Tracy Plume, Nurse Director for the San Diego-based health system, says the new model was co-designed by patient advisors, information technologists and front-line nurses.
“The patients really want to know that someone was behind the scenes monitoring their record, looking at their chart, that nothing was going missed,” she says. “They felt that that would make them feel safer, that their care was progressing as it should be. And that they had the opportunity to daily meet with the virtual nurses and ask those questions.”
“They get an extra connection with the nurse, a healthcare provider, someone on the care team, to help coordinate that admission to discharge process.” Plume adds.
Plume and Susan Stone, Sharp HealthCare’s SVP of Health System Operations and System Chief Nursing Executive, recently took part in HealthLeaders’ Virtual Nursing Mastermind program. Executives from roughly a dozen health systems met virtually and at an in-person event in Atlanta to discuss how their programs are evolving, where they see challenges, and how this strategy will evolve.
For Sharp HealthCare, virtual nursing is more about care delivery transformation, or crafting a new strategy for inpatient care that involves all the members of the care team. The idea took root in 2023 after a board member witnessed how Providence (another Mastermind participant) was transforming its care team strategy. Stone says she and her colleague spent a year researching the concept and looked at roughly 20 virtual nursing programs across the country.
Roughly one year ago, on April 1, 2024, Sharp launched its first virtual nursing program in two selected units, focusing primarily on handling admissions from the Emergency Department and discharges. The program has now spread to all four of Sharp’s hospitals, encompassing about 600 licensed beds and 16.2 FTEs and running seven days a week, 12 hours a day.
Stone says the program focused on admissions and discharges first because those were the key pain points identified by frontline nurses who were included in the planning process. Sharp built is ROI strategy, she says, on reducing those time-consuming processes, thereby improving patient throughput and freeing up beds faster for new patients (Stone says the health system is runs between 85-95% capacity, making available inpatient beds a valuable commodity).

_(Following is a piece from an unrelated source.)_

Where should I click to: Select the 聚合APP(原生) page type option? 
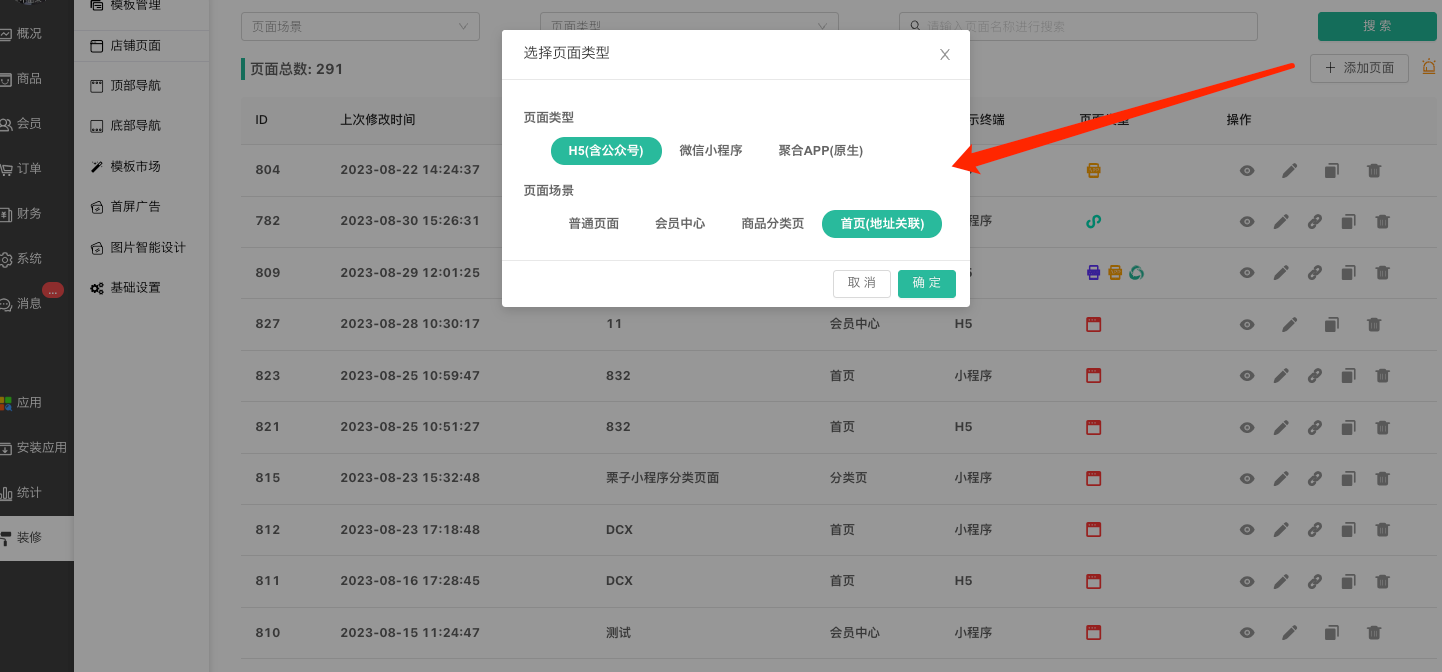point(820,151)
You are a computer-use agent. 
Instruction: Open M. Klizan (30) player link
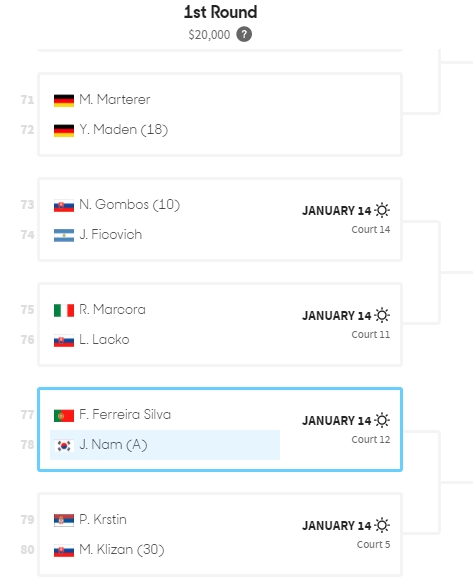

“We’re still working hard on producing and defending the return on investment,” she says.
Other factors include readmissions (a costly pain point for every health system), nurse workflows and well-being, and patient satisfaction and engagement.
And that’s where version 2.0, the so-called VIP experience, comes in. Stone and Plume say Sharp leadership wanted to target the patient experience in the evolution of virtual nursing, with a service that creates a care program around the patient.
“We’ve really taken our program past services and alleviating that administrative burden on the nurse to really being more part of the care team,” Plume said.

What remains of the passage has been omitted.